Black Magic speaks for itself and if anyone's met Ron, you can see why his product is everywhere. Last time I went to the shop, he was going over a set up with a customer. No matter how many times the guy said "well how about this?" and "well I was thinking..." Ron just kept giving the guy information like nothing.

The website is being rebuilt too so everybody can check on all IN STOCK products before the pick up the phone.


----------



## jm61imp (Oct 28, 2004)

How Much for the 63


----------



## Biggy (Sep 30, 2003)

> _Originally posted by Vegas Blvd_@Sep 21 2005, 09:57 AM~3857267
> *Black Magic speaks for itself and if anyone's met Ron, you can see why his product is everywhere. Last time I went to the shop, he was going over a set up with a customer. No matter how many times the guy said "well how about this?" and "well I was thinking..." Ron just kept giving the guy information like nothing.
> 
> The website is being rebuilt too so everybody can check on all IN STOCK products before the pick up the phone.
> *


And he looooooooooooooves fat chicks always giving them rides n shit :biggrin: 

thats why he's an OG


----------



## triple X level (Dec 4, 2002)

> _Originally posted by Biggystwuk_@Sep 21 2005, 12:12 PM~3858296
> *And he looooooooooooooves fat chicks always giving them rides n shit  :biggrin:
> 
> thats why he's an OG
> *



:roflmao:


----------



## 1987regal (Sep 21, 2005)

hey whats up i have a 84regal with 8 batts to the front and a piston pump up front. now i have 3/4 in out to a y split to 3/8 hoses i have 2 dumps with a check valve after the slow down. every thing from the y split to the return is 3/8 but it dosent seem to want to dump fast . it seems sulgish.any one have any tips. thanks.


----------



## ONE8SEVEN (Dec 1, 2002)

> _Originally posted by jm61imp_@Sep 21 2005, 12:28 PM~3857942
> *How Much for the 63
> *


i'll second this 1


----------



## ONE8SEVEN (Dec 1, 2002)

> _Originally posted by 1987regal_@Sep 21 2005, 04:35 PM~3859762
> *hey whats up i have a 84regal with 8 batts to the front and a piston pump up front. now i have 3/4 in out to a y split to 3/8 hoses i have 2 dumps with a check valve after the slow down. every thing from the y split to the return is 3/8 but it dosent seem to want to dump fast . it seems sulgish.any one have any tips. thanks.
> *


open ur slowdown???


----------



## NEVER FADED (Jun 20, 2004)

> _Originally posted by 1987regal_@Sep 21 2005, 05:35 PM~3859762
> *hey whats up i have a 84regal with 8 batts to the front and a piston pump up front. now i have 3/4 in out to a y split to 3/8 hoses i have 2 dumps with a check valve after the slow down. every thing from the y split to the return is 3/8 but it dosent seem to want to dump fast . it seems sulgish.any one have any tips. thanks.
> *



if you are only going to hop,, lose the slowdown all together.... had the same problem running 3/8 return with the s/d all the way open,, took it off and it dumped alot quicker


----------



## Miami305Rida (Jun 24, 2004)

> _Originally posted by Vegas Blvd_@Sep 21 2005, 11:57 AM~3857267
> *Black Magic speaks for itself and if anyone's met Ron, you can see why his product is everywhere.
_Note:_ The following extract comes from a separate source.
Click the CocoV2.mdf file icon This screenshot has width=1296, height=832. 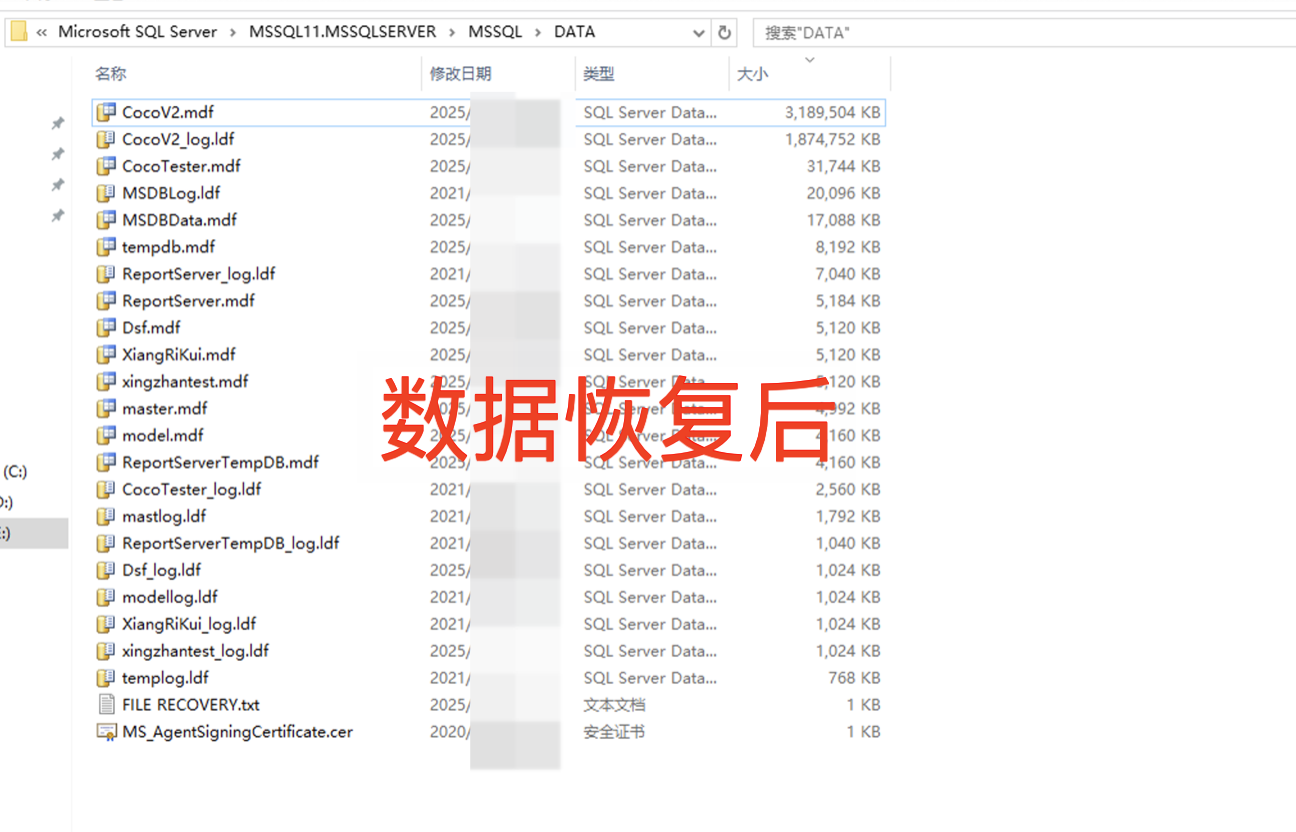pyautogui.click(x=106, y=112)
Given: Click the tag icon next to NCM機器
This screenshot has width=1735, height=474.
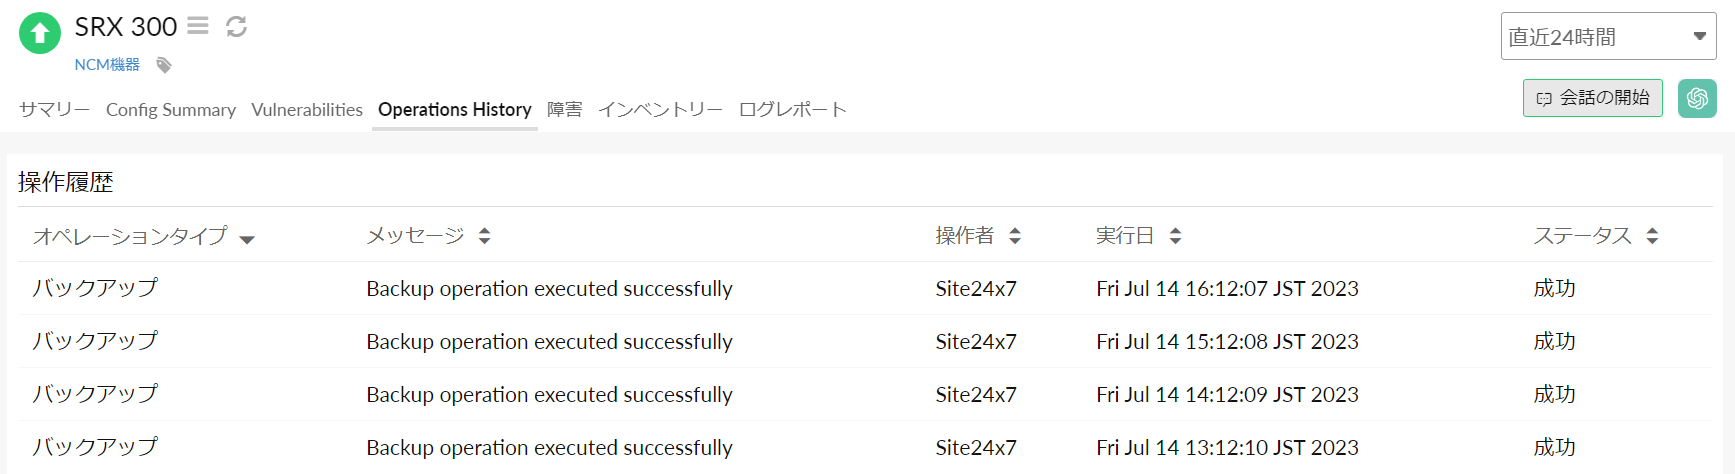Looking at the screenshot, I should (164, 65).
Last time I went to the shop, he was going over a set up with a customer. No matter how many times the guy said "well how about this?" and "well I was thinking..." Ron just kept giving the guy information like nothing.
> 
> The website is being rebuilt too so everybody can check on all IN STOCK products before the pick up the phone.
> *


 :biggrin: All i got to say is ron is the man, great customer service and real honest, wouldnt recomend anything else to anyone. i must of asked a million questions, and he never hesitated to answer. thanks alot homie :thumbsup: :thumbsup:


----------



## Booyaa63 (Nov 28, 2001)

mark can be grumpy


----------



## VEGAS BLVD™ (Jan 2, 2004)

> _Originally posted by Booyaa63_@Sep 24 2005, 11:25 AM~3877370
> *mark can be grumpy
> *


You haven't called lately...


----------



## Booyaa63 (Nov 28, 2001)

> _Originally posted by Vegas Blvd_@Sep 25 2005, 11:21 AM~3880604
> *You haven't called lately...
> *


Cuz i'm Scared :biggrin:


----------



## Chevillacs (Oct 26, 2004)

ANY1 KNOW WHERE THE HOMIE RON IS?


----------



## Miami305Rida (Jun 24, 2004)

> _Originally posted by g-body_@Oct 9 2005, 10:46 PM~3972989
> *ANY1 KNOW WHERE THE HOMIE RON IS?
> *


He was at the shop yeterday showing me alot of tricks, the homie is mad cool and i got a up close and personal view of voodoo in action in the back of the shop, thanks alot homie for the hospitality.


----------



## Chevillacs (Oct 26, 2004)

dam, he still owes me the hardlines, imma try calln him, he might be busy or sumtn?


----------



## Hydrogirl (May 26, 2003)

> _Originally posted by Miami305Rida_@Oct 11 2005, 05:56 AM~3980084
> *He was at the shop yeterday showing me alot of tricks, the homie is mad cool and i got a up close and personal view of voodoo in action in the back of the shop, thanks alot homie for the hospitality.
> *


MMMM and who was on the switches of Voodoo??? :biggrin: Good meeting all of you and had a great time as well. OH YA

Brandy Jenda


----------



## WEST COAST HOPPER (Feb 12, 2004)

NICE HANGIN OUT WITH YOU GUYS, JENDA'S NICE TO HERE YOU GUYS MADE IT BACK SAFE :biggrin: :wave:


----------



## Miami305Rida (Jun 24, 2004)

> _Originally posted by Hydrogirl_@Oct 11 2005, 01:20 PM~3981729
> *MMMM and who was on the switches of Voodoo???  :biggrin: Good meeting all of you and had a great time as well. OH YA
> 
> Brandy Jenda
> *



Thats Right


----------